It feels like we’ve been saying this for years now, but, as we reported again last Monday, Canadian businesses can expect new legislation governing commercial electronic communication and spam in the coming months. Formerly Bill C-28, An Act to promote the efficiency and adaptability of the Canadian economy by regulating certain activities that discourage reliance on electronic means of carrying out commercial activities (sometimes called the Fighting Internet and Wireless Spam Act, or the Electronic Commerce Protection Act or Canada’s Anti-Spam Legislation), restricts the ways businesses may interact with customers without first obtaining consent.

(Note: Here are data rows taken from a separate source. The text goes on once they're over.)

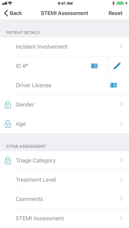
Task: Tap the Back button label
Action: 16,13
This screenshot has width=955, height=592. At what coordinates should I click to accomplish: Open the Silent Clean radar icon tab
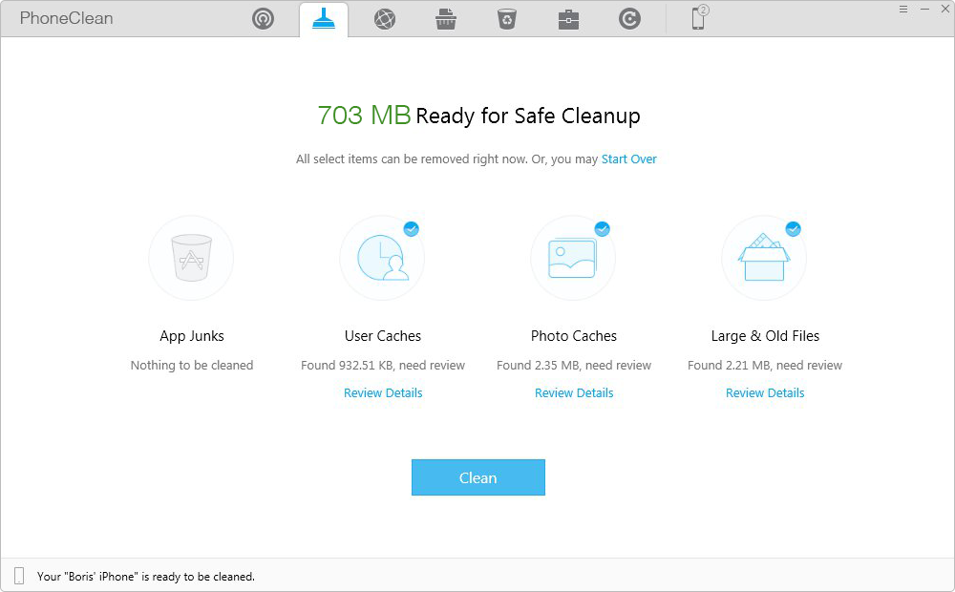[263, 19]

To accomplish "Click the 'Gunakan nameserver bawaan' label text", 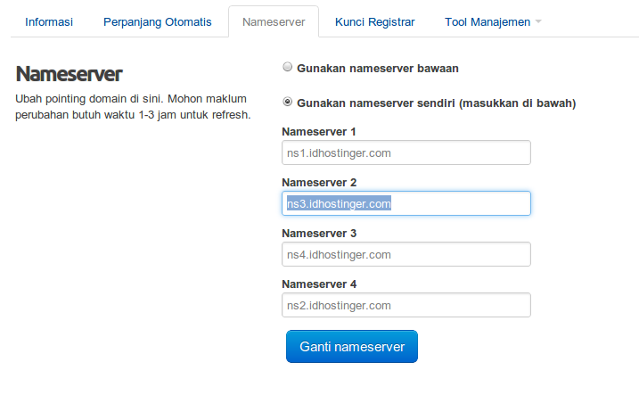I will tap(377, 68).
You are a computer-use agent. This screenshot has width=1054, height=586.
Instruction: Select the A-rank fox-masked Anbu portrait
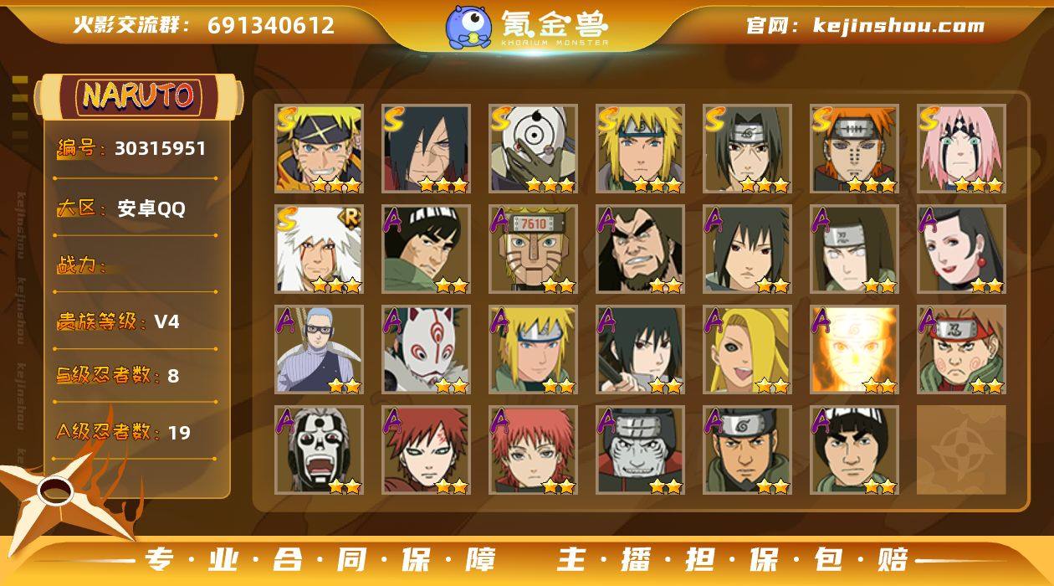[x=426, y=350]
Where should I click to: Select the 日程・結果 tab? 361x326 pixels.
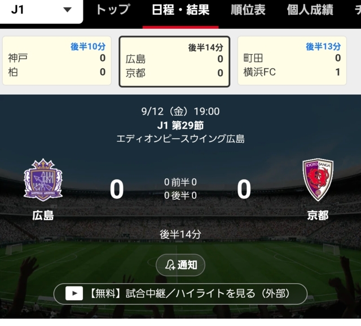click(x=181, y=10)
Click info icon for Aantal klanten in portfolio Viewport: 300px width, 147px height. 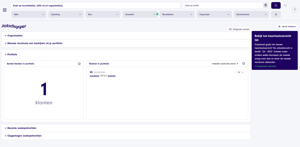(79, 64)
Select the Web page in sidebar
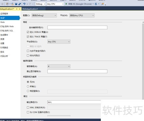The image size is (144, 121). (3, 22)
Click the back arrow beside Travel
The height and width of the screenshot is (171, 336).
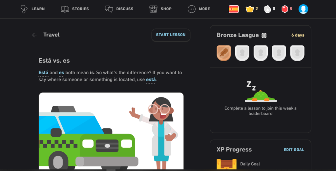coord(34,35)

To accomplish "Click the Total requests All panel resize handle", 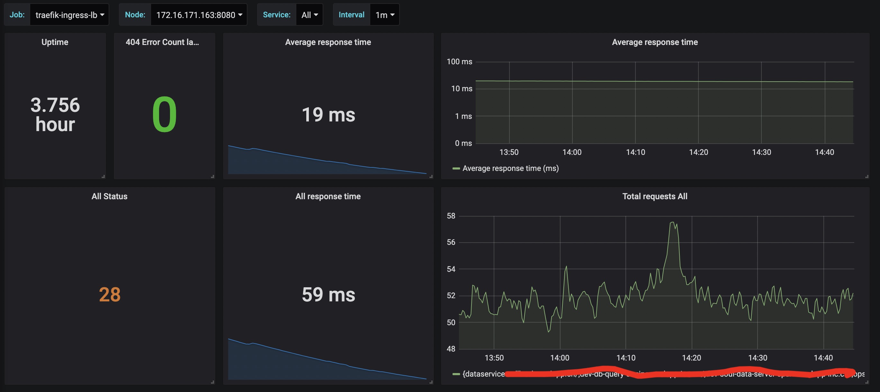I will (867, 382).
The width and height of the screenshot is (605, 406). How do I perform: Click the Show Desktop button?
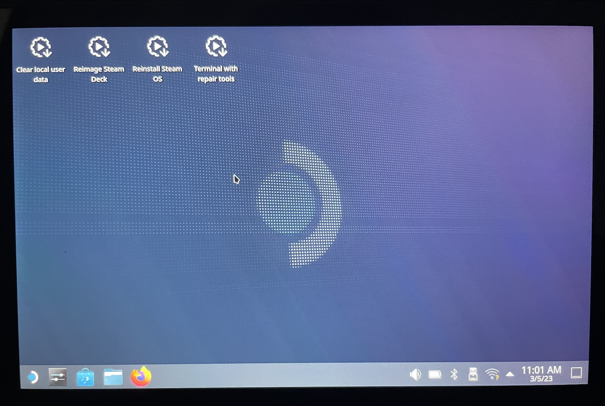[x=576, y=373]
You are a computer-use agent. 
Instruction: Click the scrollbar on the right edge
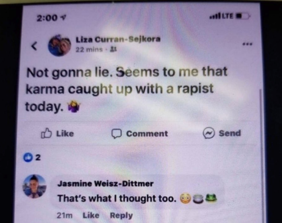pos(261,155)
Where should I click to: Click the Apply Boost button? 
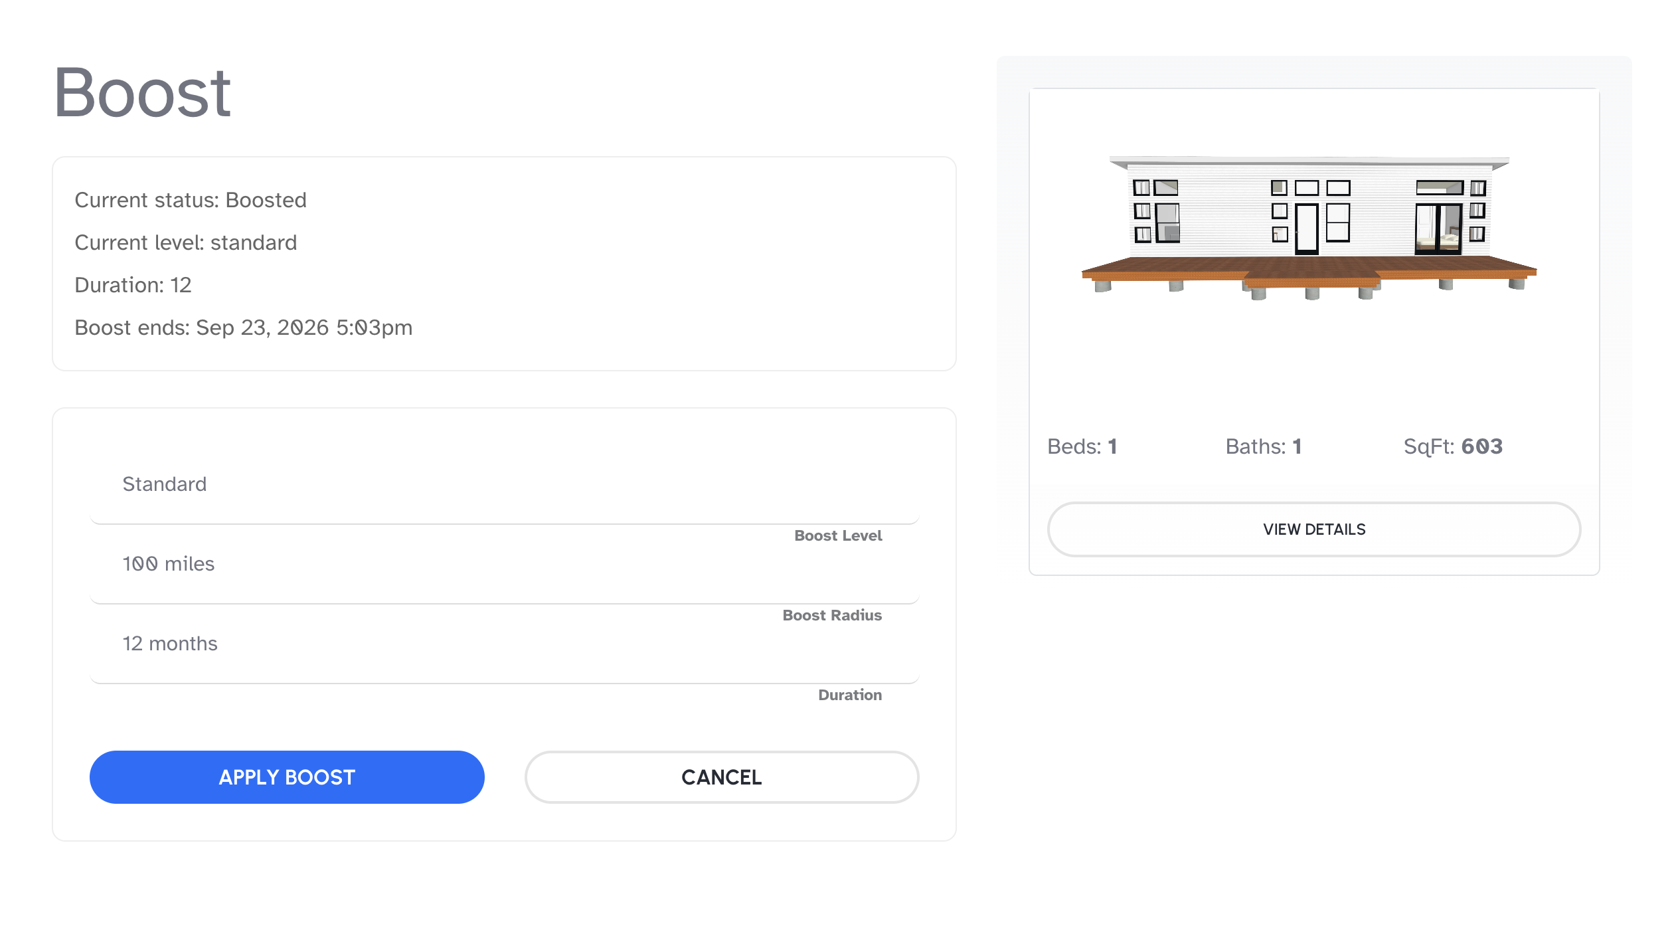click(x=287, y=777)
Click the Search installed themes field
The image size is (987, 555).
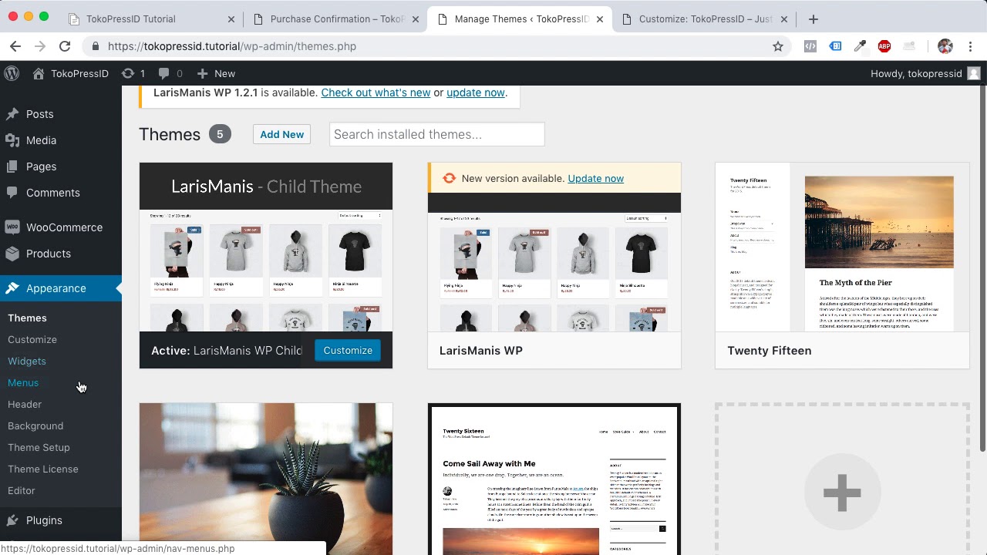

Jeffrey Sherman also weighed in last year with a detailed look at the prohibitions and requirements under the law.
Monday’s post mentioned the legislation’s consent provisions and the acts it prohibits, but the law imposes other obligations, too. A commercial electronic message must identify the sender of the message and the party that initiated the sending of the message (if they are different). The message must also include or link to accurate contact information for the sender. Messages must also offer the recipient an explicit method to unsubscribe from future messages. Senders must act promptly on unsubscribe requests.
The Canadian Radio-television and Telecommunications Commission (CRTC) will be looking closely at businesses’ efforts. Consider this example from JDSupra Law News:
…online forms may be useful in obtaining express consent. However, a further CRTC Enforcement Bulletin indicates that pre-checked boxes that a user must uncheck (called “toggling”) will not constitute adequate express consent. Organizations should offer individuals the option of checking a box themselves, or of performing some other act to choose to accept [commercial electronic messages], such as by entering their email address in a form, rather than relying on any sort of pre-checked option.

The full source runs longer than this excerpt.